Selected passage.
Margaret Marilyn DeAdder, professional clipper of coupons, baker of cookies, terror behind the wheel, champion of the underdog, ruthless card player, and self-described Queen Bitch, died on Tuesday, January 19, 2021. Marilyn, the oldest of four siblings, was born Marilyn Joyce in 1942, to parents Hannah and Edgar Joyce, in New Glasgow. She grew up in a modest home, which still stands on the top of a hill where the Westville Road forks to the Town of Westville in one direction and the old drive-in in the other. Growing up with very little taught her how to turn a dime into a dollar, a skill at which she'd excel her whole life.
Marilyn loved all children who weren't her own and loved her own children relative to how clean-shaven they were. She excelled at giving the finger, taking no shit and laughing at jokes, preferably in the shade of blue. She did not excel at suffering fools, hiding her disdain, and putting her car in reverse. A voracious reader, she loved true crime, romance novels and the odd political book. Trained as a hairdresser before she was married, she was always doing somebody's hair in her kitchen, so much so her kitchen smelled of baking and perm solution. Marilyn had a busy life, but no matter what she was doing she always made time to run her kids' lives as well. Her lifelong hobbies included painting, quilting, baking, gardening, hiking and arson. Marilyn loved tea and toast. The one thing she loved more than tea and toast was reheated tea and toast. She reheated tea by simply turning on the burner often forgetting about it. She burned many a teapot and caused smoke damage countless times, leaving her kids with the impression that fanning the smoke alarm was a step in brewing tea.

Given information.
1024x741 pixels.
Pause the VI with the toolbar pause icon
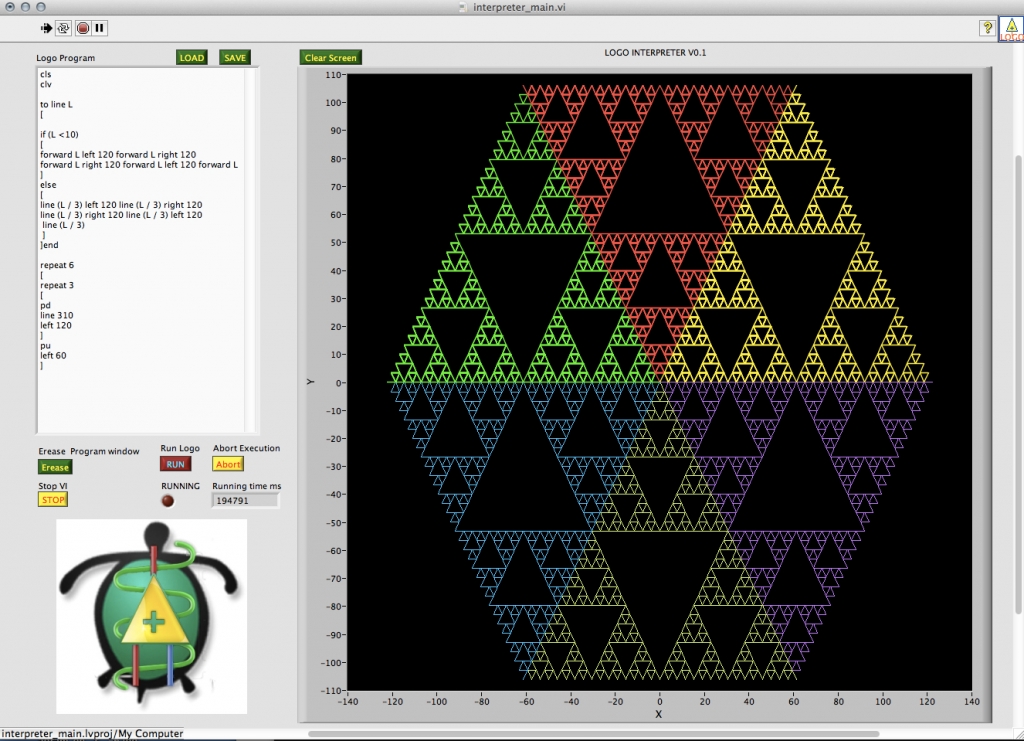pos(100,28)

What to do. Return the part of the obituary that begins at the words "Margaret Marilyn DeAdder, professional" and stops after "her whole life.", word for word. The material isn't needed here.

Problem solution.
Margaret Marilyn DeAdder, professional clipper of coupons, baker of cookies, terror behind the wheel, champion of the underdog, ruthless card player, and self-described Queen Bitch, died on Tuesday, January 19, 2021. Marilyn, the oldest of four siblings, was born Marilyn Joyce in 1942, to parents Hannah and Edgar Joyce, in New Glasgow. She grew up in a modest home, which still stands on the top of a hill where the Westville Road forks to the Town of Westville in one direction and the old drive-in in the other. Growing up with very little taught her how to turn a dime into a dollar, a skill at which she'd excel her whole life.